SCN5A was screened for mutations in a male patient with type-1 BrS pattern ECG. Wild-type (WT) and mutant Nav1.5 channels were expressed in HEK293 cells. Sodium currents (INa) were analysed using the whole-cell patch-clamp technique at 37°C. The electrophysiological effects of the mutation were simulated using the Luo-Rudy model, into which the transient outward current (Ito) was incorporated. A new mutation (C1850S) was identified in the Nav1.5 C-terminal domain. In HEK293 cells, mutant INa density was decreased by 62% at −20 mV. Inactivation of mutant INa was accelerated in a voltage-dependent manner and the steady-state inactivation curve was shifted by 11.6 mV towards negative potentials.
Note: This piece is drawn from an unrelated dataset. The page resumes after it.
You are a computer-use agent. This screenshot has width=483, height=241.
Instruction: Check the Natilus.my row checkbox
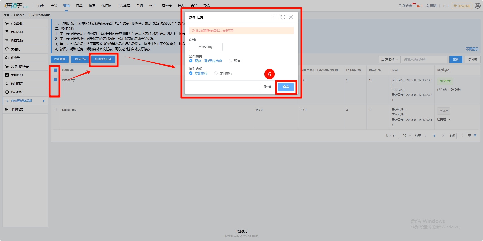[55, 110]
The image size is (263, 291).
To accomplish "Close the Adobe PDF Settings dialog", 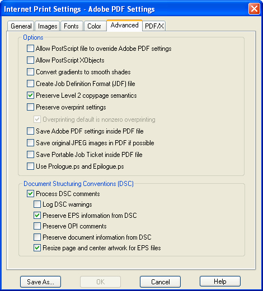I will (254, 9).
No change was observed regarding activation characteristics. Altogether, these biophysical alterations decreased the availability of INa. In the simulations, the Ito density necessary to precipitate repolarization differed minimally between the two genotypes. In contrast, the mutation greatly affected conduction across a structural heterogeneity and precipitated conduction block.


Our data confirm that mutations of the C-terminal domain of Nav1.5 alter the inactivation of the channel and support the notion that conduction alterations may play a significant role in the pathogenesis of BrS.